Making a difference one appliance at a time

Copyright © 2020 Albuquerque Journal

Some dryers, like this one for sale at Lowes, have an energy saver setting. ( Eddie Moore/Albuquerque Journal)

A few months ago, our old gas clothes dryer died.

“Let’s try to get along without a dryer, let’s put in a clothes line,” I enthusiastically said.

So, we had a clothesline put in the backyard at a cost of about $150. We hung our clothes out and they dried quickly. But the complaints began. “The clothes are wrinkled. The towels are as rough as sandpaper.”

We tried shaking the clothes out carefully before we hung them, but that didn’t help much. Neither of us likes to iron.

The whine-o-meter began running almost constantly. Before long, we were shopping for a new dryer. The compromise: “always wash clothes with cold water, try to hang most larger items like sheets and blue jeans outside, and only use the dryer once a week.”

Gas is cheaper than electricity (about 37% less), but we have solar on our roof, so it made sense to convert to electricity. For those of you who are without solar capacity, there are other reasons to change to an electric dryer. Natural gas is not a clean source of fuel. According to the Environmental Defense Fund, it has 50-60% of the CO2 emissions of oil or coal.

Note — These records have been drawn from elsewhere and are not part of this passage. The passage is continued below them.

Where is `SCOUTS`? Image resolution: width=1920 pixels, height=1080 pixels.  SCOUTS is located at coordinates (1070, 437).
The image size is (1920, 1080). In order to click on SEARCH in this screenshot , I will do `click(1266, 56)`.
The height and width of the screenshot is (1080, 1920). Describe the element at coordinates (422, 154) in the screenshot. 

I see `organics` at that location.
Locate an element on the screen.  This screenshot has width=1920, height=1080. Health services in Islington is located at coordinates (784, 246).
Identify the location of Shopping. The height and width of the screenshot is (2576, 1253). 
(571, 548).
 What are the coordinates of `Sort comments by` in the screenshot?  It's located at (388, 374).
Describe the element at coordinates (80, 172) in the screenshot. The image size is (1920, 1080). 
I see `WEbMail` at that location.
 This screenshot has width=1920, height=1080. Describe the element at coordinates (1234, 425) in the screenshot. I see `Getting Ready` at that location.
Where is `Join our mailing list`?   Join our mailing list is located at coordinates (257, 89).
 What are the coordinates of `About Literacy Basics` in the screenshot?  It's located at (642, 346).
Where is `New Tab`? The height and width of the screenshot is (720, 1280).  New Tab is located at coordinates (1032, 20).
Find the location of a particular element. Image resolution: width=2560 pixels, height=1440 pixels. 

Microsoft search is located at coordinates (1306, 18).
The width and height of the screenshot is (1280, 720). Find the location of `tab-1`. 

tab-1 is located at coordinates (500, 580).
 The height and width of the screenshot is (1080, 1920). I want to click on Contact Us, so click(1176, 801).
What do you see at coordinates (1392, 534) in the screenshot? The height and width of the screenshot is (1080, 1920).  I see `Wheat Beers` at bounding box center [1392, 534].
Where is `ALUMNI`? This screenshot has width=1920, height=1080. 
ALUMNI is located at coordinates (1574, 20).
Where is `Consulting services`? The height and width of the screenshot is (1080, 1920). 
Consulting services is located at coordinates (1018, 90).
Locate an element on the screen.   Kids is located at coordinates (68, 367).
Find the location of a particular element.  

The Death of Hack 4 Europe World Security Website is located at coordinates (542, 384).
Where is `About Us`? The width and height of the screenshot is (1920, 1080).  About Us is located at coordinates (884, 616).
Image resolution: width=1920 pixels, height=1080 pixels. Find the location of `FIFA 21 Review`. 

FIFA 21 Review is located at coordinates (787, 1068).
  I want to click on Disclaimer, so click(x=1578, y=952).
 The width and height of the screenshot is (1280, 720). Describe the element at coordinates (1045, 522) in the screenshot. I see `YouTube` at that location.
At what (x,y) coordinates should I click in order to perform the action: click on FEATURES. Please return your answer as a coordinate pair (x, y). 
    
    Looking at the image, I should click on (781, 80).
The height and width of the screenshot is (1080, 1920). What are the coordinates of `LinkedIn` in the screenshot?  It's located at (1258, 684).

Judith Polich/For the Journal

Moreover, New Mexico recently passed the Energy Transitions Act, requiring that all electric generation be 50% emission-free by 2030, 80% by 2040 and 100% by 2050.

PNM, Kit Carson and other utilities promise to beat those requirements. Luis E. Reyes Jr., CEO of Kit Carson Electric Cooperative (KCEC), recently announced, “we will achieve 100% daytime solar by 2021.”

KCEC will meet the requirements of the New Mexico Transition Act 19 years earlier than mandated, he stated. That is pretty impressive.

In 20 years or less, most of our electricity will come from clean sources. If you live up north in KCEC territory, think two years. So, it will make more and more sense to convert to electric appliances.

Another thing to consider is your dryer use. As a family of two, we rarely use our dryer more than two times a week. Our electric use is probably no more than $60 a year. According to the online Energy Use Calculator (energyusecalculator.com), the electric use of a dryer for an average family costs $100 a year. When you buy a replacement dryer that is energy efficient, you can get a $75 rebate from PNM. Most other utilities also offer rebates. Energy Star dryers are about 20% more efficient than those that are not rated.

As we work on becoming a household with a lower carbon footprint, our decisions are based on what’s practical. There are many things we can all do to cut our carbon footprint.

There are tools available that can help you compute your carbon footprint. Check out the carbon footprint calculator on the EPA website: www3.epa.gov/carbon-footprint-calculator/. It is a useful exercise and will give you lots of ideas about how you can lower your household emissions. Once you have computed your household carbon footprint, compare your footprint with those of people in other countries. Europeans typically have a carbon footprint that is about half of ours.

A clothes dryer might seem like a really small way to attack your carbon footprint, but because we all need to replace appliances periodically, it’s one thing that we can all do.

When we shopped around, the staff at Home Depot and Best Buy were very helpful. But we had to ask, “What will it cost to run this model?” “What is its efficiency rating?” They looked everything up for us.

Consider getting the most energy-efficient appliances you can afford. It is simply a mistake to think that as individuals there is very little we can do about climate change. We can’t just rely on governments to compel changes that lower our carbon footprint. There is a lot that we can do now in our individual households and that is where we need to start.